Gündelik sohbetlerinizde dikkatimi çeken bir şey var. Söyleyeceklerinizi çok sert ve pat diye söylüyorsunuz. Tepki almaktan çekinmiyor musunuz hiç?

Tepki almaktan çekinmem. Beni alt eden zeki bir şeye çok keyiflenirim. Ama dediğim gibi, zekice olsun, edeplice olsun. Edepten kastım, küfür olmasın demek değil sadece. Ben pat diye söyleyip, bir uyanış gözlemlemek istiyorum.

Bu durumda, sizi ya çok seven ya da hiç sevmeyen diye iki grup mu oluyor? Arası pek olmuyor herhalde…

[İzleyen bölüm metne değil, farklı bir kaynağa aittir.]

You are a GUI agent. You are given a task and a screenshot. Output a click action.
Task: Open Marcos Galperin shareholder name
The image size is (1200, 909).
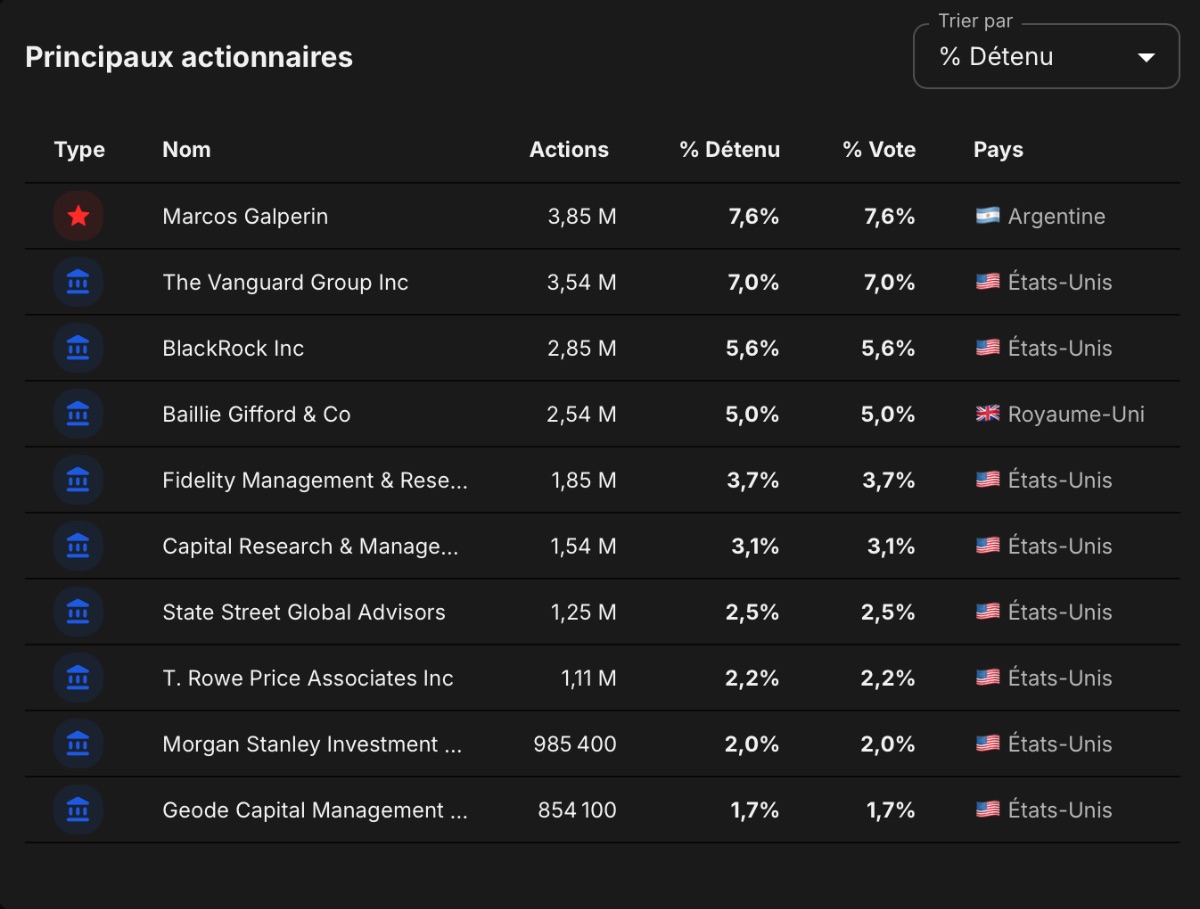[245, 216]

Hiç sorun değil. Mesela ben hayran kelimesinden nefret ederim. Hayranlık, içi boş bir şey. Sevilmek tabi ki güzel. Ama beni anlasın, öyle sevsin isterim. Tabi düşündüklerimi söylerim. Hani meşhur sözdür, aynen öyle: söylenen laftan korkmam, söylenmeyenden korkarım. Biraz da herkesin her şeyi söyleme, herkesin her şeyi yapma hakkı olduğuna inanmıyorum. Ehliyet diye bir şey var kardeşim. Seyirci eleştirmez mesela. Beğenir ya da beğenmez. Mesela sen, okumuşsun bu alanı, o oyunun dramaturjisi hakkında, nasıl daha iyi olacağını söyleyebilirsin. Bu bir eleştiri olur. Ama “yok abi beğenemedim, ne o öyle” derse bilmeyen biri, o olmaz. Eleştiriye benim elbette ihtiyacım var. Seyirci olmadan olmaz zaten. Ama herkes yerini bilecek. Ben sana saygı duyacağım, sen de bana duyacaksın.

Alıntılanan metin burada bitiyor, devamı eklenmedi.